Leadership Hires Reflect Enterprise AI Push

Archer joins the company with experience building enterprise sales organizations across infrastructure, security, and data protection markets. His previous leadership roles included positions at Salesforce, Own Company, Lacework, and Pure Storage.

“Enterprises are operating across more clouds, more accounts and more infrastructure than ever, and they need to deploy it safely, quickly and with real governance,” said John Henry Archer. “That is exactly the problem Spacelift is solving, and Spacelift Intelligence takes it a step further by moving from simple automation to an AI-native control plane. The infrastructure automation market is being recalibrated right now, and I believe Spacelift is positioned to be the next generation category leader. I’m excited to help bring that vision to more customers.”

Kowall brings a background spanning enterprise observability, open source technologies, and cloud-native infrastructure. His experience includes leadership roles at AppDynamics, Kentik, Logz.io, Aiven, and Paessler, along with active involvement in CNCF-backed open source projects such as Jaeger and OpenTelemetry.
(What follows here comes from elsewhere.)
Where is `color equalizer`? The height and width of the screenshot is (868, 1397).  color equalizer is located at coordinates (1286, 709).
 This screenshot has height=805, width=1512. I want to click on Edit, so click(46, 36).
“AI is changing how software is built, but infrastructure remains one of the biggest constraints on speed, governance, and reliability,” said Jonah Kowall. “As AI moves into production workflows, teams need trusted control planes that enforce policy, preserve auditability, and reduce the risk of hallucinated or unsafe changes reaching real environments. With its open source foundation and Spacelift Intelligence, Spacelift is well positioned to define what an AI-native infrastructure control plane should become. I’m excited to join the team and help shape the next phase of the product and the category.”

What Comes Next

As AI-generated code becomes more common, infrastructure automation platforms are evolving from deployment tools into broader operational control planes. The challenge for enterprises is no longer just automation—it is ensuring that AI-driven changes remain secure, auditable, and aligned with operational policies.

Spacelift’s leadership expansion signals that the company sees growing enterprise demand for AI-native infrastructure management. Whether the broader market embraces natural-language infrastructure orchestration at scale may depend on how effectively vendors can balance developer speed with governance and reliability.